Sunday, October 13, 2013

Bad advice: Why the future won't be like the past

It's easy to get bad advice from successful people. Here's why: Successful people assume that the same circumstances that prevailed while they were achieving their success will generally prevail while you are pursuing yours. But, your circumstances will almost surely be different, probably in major ways.

The second mistake successful people make is that they underestimate the role of luck in their success. As it turns out, financial rewards--and that's what Americans almost always mean when they use the word "success"--are distributed more randomly than most people at the top or even the bottom of the economic pyramid would like to admit. Who gets wealthy, especially really wealthy, is largely a matter of luck.

If your measure is fame rather than wealth, the story is the same. It's hard to imagine that the world's 10th best concert violinist is far less talented than the world's best concert violinist. Most of the difference in fame (and income) is in all likelihood due to luck rather than skill.
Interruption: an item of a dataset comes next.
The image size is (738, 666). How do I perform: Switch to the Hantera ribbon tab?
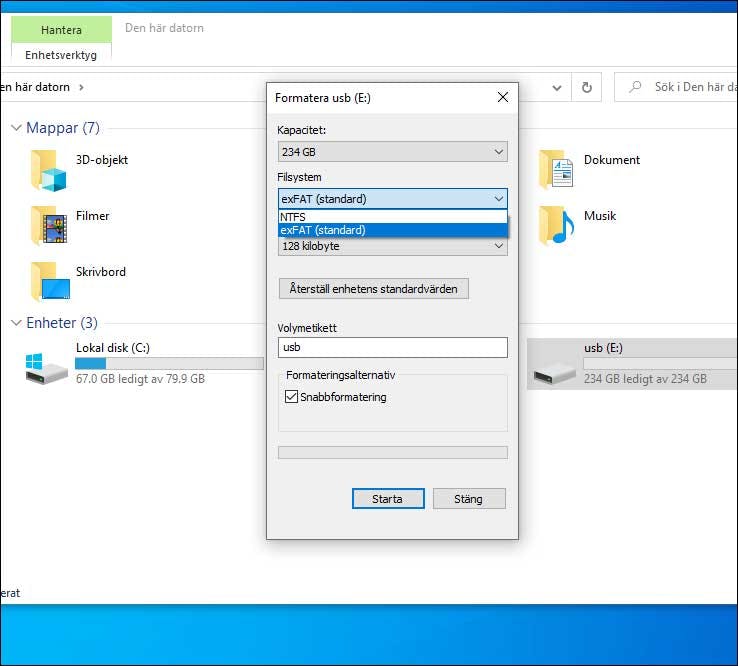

Luck can come in many forms, but it mostly boils down to three things: chance meetings, lucky guesses (about investments or a promising business venture or an artistic product such as a book or a song); and birth. The family you are born into, of course, greatly influences the opportunities available to you. My father once said of another man who had inherited considerable wealth that he "chose his parents well." My father was, of course, making fun of the idea that our successes come primarily from brilliant choices.
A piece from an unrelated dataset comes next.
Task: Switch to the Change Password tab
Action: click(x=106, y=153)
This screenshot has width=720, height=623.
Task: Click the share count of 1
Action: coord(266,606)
I cover this terrain because we are currently inundated with unsupported claims that our energy future will be continuously more abundant in line with our historical experience of the last 200 years or so. And, I've written about the actual risks we face. Guessing right in the past about the supply of a finite resource, that is, fossil fuels, is no guarantee that the next optimistic projection will be correct. In fact, the finitude of fossil fuels suggests that the day will come when optimistic projections will be wrong, and we will be caught unawares with devastating results. (Oh wait! Didn't that already happen when at the beginning of the previous decade wildly optimistic projections of ample, cheap supplies of oil turned out to be wildly wrong?)

But for this piece I have two examples of our failure to understand the limits of our knowledge from the world of finance: an overheard dinner conversation in my adopted home of Portland and a recent sad story from an acquaintance who entrusted money to a well-reputed investment management organization. The second story definitively illustrates my point. The first only illustrates it in principle since those receiving the advice have clearly not acted on it yet. We'll return to these stories in detail later.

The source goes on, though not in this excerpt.